HOW TO COMPLETE THIS TASK:
Among the entries below, tally each line containing "will"; respond with the total only.
*** Opening DATA EXCERPTS ***
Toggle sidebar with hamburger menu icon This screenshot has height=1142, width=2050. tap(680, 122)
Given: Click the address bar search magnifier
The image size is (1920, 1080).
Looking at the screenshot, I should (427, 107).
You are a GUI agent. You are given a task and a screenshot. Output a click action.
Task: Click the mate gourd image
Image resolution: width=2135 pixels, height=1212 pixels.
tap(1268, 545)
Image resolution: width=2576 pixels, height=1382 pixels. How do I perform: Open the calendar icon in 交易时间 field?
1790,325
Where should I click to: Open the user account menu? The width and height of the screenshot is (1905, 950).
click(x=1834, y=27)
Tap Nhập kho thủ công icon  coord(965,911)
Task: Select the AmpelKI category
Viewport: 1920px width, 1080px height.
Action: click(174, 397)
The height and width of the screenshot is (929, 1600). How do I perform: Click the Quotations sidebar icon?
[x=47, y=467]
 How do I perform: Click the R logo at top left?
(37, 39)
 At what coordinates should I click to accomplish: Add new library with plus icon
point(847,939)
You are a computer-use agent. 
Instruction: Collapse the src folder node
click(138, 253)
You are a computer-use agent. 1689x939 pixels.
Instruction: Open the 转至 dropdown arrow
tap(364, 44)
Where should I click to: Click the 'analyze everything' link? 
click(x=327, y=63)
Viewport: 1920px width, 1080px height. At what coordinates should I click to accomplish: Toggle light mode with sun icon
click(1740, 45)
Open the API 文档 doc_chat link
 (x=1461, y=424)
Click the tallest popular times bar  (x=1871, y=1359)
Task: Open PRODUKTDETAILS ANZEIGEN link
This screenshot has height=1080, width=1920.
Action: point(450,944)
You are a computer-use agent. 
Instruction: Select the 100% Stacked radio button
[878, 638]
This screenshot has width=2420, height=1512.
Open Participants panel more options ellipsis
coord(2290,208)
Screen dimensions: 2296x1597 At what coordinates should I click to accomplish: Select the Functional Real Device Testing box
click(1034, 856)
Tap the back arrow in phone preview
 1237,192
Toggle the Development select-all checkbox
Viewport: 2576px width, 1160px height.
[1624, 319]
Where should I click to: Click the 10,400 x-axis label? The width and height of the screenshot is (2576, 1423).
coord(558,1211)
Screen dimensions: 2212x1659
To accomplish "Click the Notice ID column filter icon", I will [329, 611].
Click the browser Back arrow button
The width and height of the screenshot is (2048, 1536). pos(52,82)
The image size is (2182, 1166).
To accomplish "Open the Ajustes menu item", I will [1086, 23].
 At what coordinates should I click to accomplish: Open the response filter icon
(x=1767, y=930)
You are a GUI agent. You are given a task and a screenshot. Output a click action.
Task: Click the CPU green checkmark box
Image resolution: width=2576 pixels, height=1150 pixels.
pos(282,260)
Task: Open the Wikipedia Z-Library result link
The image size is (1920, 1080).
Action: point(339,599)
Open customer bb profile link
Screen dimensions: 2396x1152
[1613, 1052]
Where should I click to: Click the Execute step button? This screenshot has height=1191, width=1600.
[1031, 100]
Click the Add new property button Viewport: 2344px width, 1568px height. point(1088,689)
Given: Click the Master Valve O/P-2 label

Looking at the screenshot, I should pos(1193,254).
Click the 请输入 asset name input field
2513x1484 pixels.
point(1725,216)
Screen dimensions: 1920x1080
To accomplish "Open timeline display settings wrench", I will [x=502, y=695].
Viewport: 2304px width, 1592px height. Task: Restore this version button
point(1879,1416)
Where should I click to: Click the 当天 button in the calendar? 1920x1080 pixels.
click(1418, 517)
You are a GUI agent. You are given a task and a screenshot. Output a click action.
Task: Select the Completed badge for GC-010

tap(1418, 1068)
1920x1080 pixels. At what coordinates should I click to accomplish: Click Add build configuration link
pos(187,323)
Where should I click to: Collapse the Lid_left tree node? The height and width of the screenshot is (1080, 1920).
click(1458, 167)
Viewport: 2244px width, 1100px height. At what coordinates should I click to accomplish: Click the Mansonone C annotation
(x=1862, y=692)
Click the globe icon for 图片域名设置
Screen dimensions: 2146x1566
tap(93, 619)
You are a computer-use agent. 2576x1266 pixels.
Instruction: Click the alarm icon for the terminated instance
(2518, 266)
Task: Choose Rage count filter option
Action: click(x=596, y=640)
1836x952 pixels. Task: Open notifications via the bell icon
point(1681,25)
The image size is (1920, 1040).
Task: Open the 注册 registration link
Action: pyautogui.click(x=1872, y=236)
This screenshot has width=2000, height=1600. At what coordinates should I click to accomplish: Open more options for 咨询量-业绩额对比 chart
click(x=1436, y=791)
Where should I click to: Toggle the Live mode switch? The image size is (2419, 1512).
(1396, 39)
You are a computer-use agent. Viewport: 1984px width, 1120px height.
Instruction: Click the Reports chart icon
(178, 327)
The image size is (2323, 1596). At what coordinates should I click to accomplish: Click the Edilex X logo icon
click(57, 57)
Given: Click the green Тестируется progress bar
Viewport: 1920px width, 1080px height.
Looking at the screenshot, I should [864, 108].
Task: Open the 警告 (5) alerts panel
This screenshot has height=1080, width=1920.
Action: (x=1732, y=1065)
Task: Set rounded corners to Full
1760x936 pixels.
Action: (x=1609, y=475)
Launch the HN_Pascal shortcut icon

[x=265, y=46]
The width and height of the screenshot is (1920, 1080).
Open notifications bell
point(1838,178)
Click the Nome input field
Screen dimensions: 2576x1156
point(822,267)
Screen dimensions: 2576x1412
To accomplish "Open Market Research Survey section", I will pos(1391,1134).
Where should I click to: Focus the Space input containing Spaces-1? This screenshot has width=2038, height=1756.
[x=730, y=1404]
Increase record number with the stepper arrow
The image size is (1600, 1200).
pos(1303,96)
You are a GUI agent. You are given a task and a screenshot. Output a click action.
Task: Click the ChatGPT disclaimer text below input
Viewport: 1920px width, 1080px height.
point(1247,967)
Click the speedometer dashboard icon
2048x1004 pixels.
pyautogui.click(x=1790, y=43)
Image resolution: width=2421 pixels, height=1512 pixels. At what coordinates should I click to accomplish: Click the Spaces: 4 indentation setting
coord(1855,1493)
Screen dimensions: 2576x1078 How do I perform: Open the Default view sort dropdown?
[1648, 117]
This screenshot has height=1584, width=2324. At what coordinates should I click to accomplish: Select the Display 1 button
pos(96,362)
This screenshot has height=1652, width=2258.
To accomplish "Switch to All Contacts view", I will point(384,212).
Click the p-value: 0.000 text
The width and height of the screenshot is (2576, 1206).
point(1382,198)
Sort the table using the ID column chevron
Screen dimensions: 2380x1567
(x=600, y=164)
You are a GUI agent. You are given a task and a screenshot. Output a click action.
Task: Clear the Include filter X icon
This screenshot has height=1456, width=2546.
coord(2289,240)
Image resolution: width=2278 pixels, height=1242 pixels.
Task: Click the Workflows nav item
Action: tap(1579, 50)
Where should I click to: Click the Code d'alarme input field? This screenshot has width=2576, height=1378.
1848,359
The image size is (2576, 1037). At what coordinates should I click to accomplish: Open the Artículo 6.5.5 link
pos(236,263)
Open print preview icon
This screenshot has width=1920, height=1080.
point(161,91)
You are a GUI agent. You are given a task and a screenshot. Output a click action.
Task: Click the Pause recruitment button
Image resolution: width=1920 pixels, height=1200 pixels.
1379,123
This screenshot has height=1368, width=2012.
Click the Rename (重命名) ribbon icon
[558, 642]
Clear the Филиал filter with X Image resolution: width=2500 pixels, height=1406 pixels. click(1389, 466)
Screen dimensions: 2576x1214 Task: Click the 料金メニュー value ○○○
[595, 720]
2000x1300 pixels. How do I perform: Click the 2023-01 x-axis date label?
*** Closing DATA EXCERPTS ***
RESULT OF THE EXERCISE:
5